Text passage:
=== Section Start ===
Haskell library for reading and writing the Hadoop SequenceFile format.
There are two main functions for reading and writing sequence files:
module Snooker.Conduit where
decodeBlocks ::
Functor m =>
Monad m =>
Generic.Vector vk k =>
Generic.Vector vv v =>
WritableCodec ek vk k ->
WritableCodec ev vv v ->
ResumableSource m ByteString ->
EitherT (SnookerError ek ev) m
(Metadata, ResumableSource (EitherT (SnookerError ek ev) m) (Block vk vv k v))
encodeBlocks ::
MonadIO m =>
MonadBase base m =>
PrimMonad base =>
Generic.Vector vk k =>
WritableCodec ek vk k ->
WritableCodec ev vv v ->
Metadata ->
Conduit (Block vk vv k v) m ByteString
Both decodeBlocks
and encodeBlocks
take a WritableCodec
which
describes how the keys and values should be encoded/decoded. Currently
only NullWritable
and BytesWritable
are supported:
module Snooker.Writable where
data WritableCodec e v a =
WritableCodec {
writableClass :: ClassName
, writableEncode :: v a -> (ByteString, ByteString)
, writableDecode :: Int -> ByteString -> ByteString -> Either e (v a)
}
nullWritable :: WritableCodec Void Unboxed.Vector ()
bytesWritable :: WritableCodec WritableError Boxed.Vector ByteString
To encode a file, connect encodeBlocks
to a conduit source and sink:
import Snooker.Conduit (encodeBlocks)
writeSequence :: FilePath -> [Block Unboxed.Vector Boxed.Vector () ByteString] -> IO ()
writeSequence path blocks =
runConduit $
Conduit.sourceList blocks =$=
encodeBlocks nullWritable bytesWritable metadata0 =$=
Conduit.sinkFile path
To decode a file, connect decodeBlock
to a conduit source and sink:
import Snooker.Conduit (decodeBlocks)
readSequence ::
FilePath ->
IO (Either (SnookerError Void WritableError) [Block Unboxed.Vector Boxed.Vector () ByteString])
readSequence path = do
runResourceT . runEitherT $ do
(metadata, blocks) <-
decodeBlocks nullWritable bytesWritable .
Conduit.newResumableSource $
Conduit.sourceFile path
blocks $$+- Conduit.consume
=== Section End ===
Dataset excerpts:
=== Section Start ===
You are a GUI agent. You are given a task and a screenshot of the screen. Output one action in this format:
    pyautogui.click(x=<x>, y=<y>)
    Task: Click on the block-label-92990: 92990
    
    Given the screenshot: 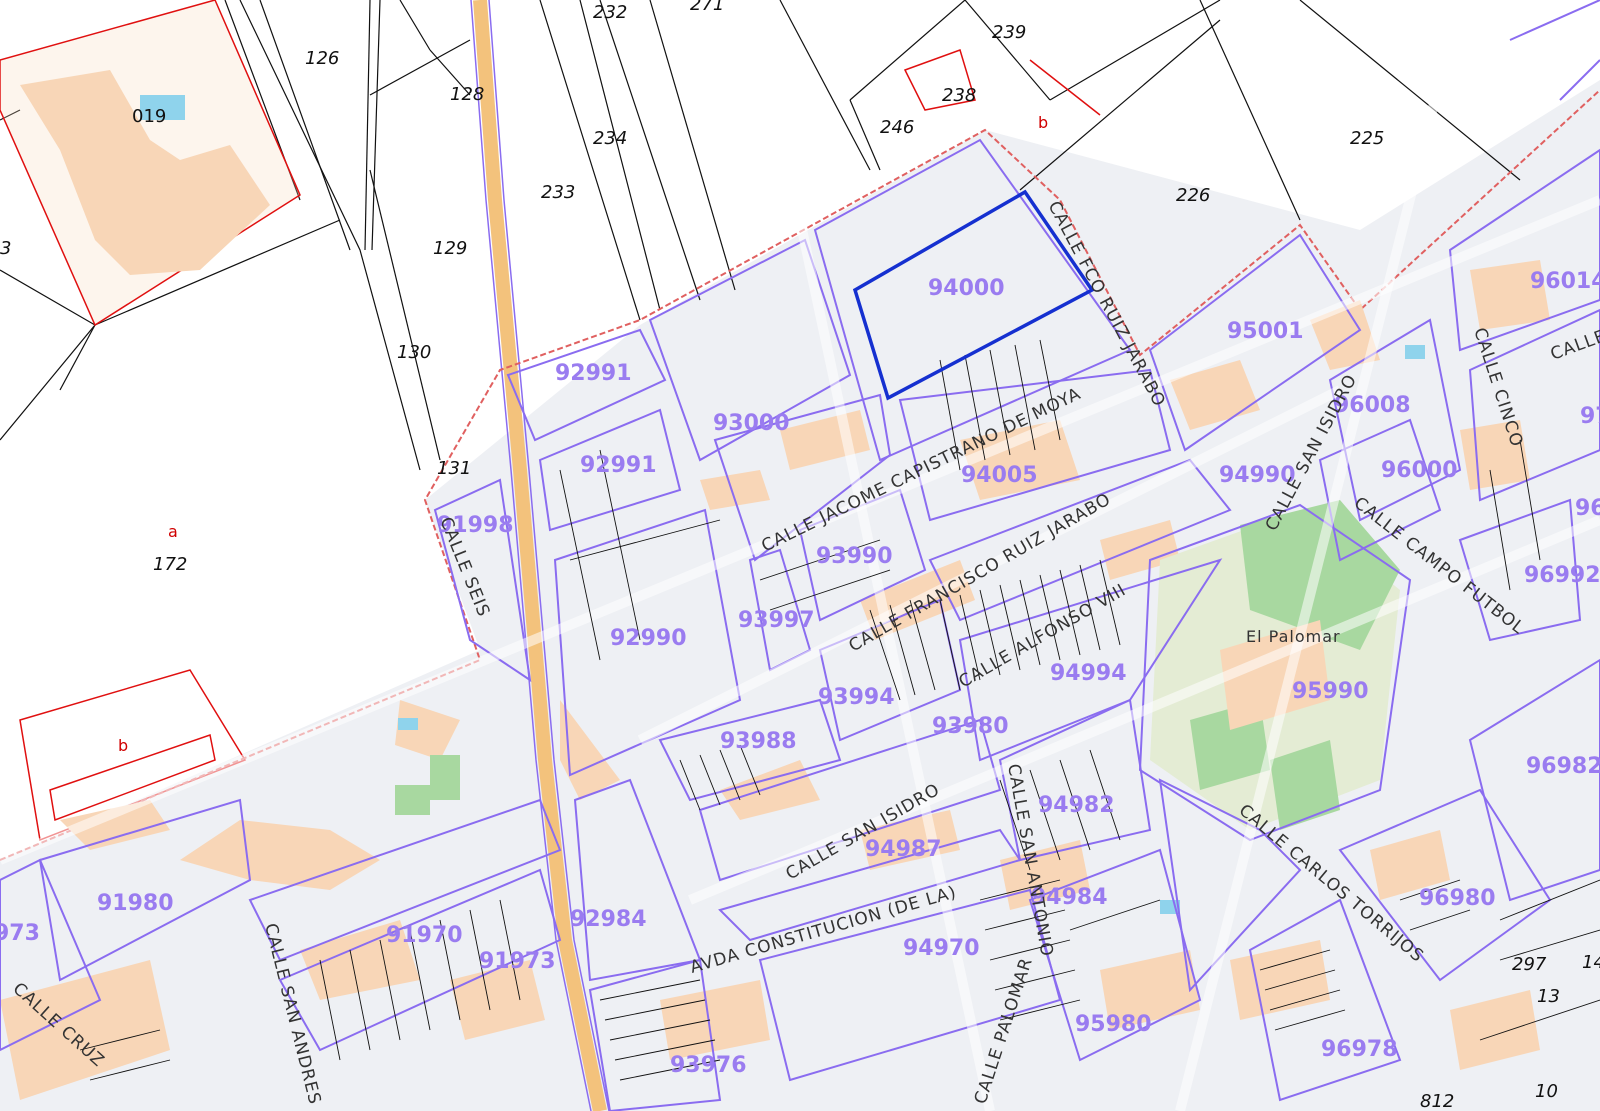 What is the action you would take?
    pyautogui.click(x=648, y=638)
=== Section End ===
Task objective: Reproduce the portion of the SequenceFile library description starting at "writeSequence path blocks" and ending at "import Snooker.Conduit (decodeBlocks)", word for word. Work only from the SequenceFile library description above and leave the listing aside.

Result:
writeSequence path blocks =
runConduit $
Conduit.sourceList blocks =$=
encodeBlocks nullWritable bytesWritable metadata0 =$=
Conduit.sinkFile path
To decode a file, connect decodeBlock
to a conduit source and sink:
import Snooker.Conduit (decodeBlocks)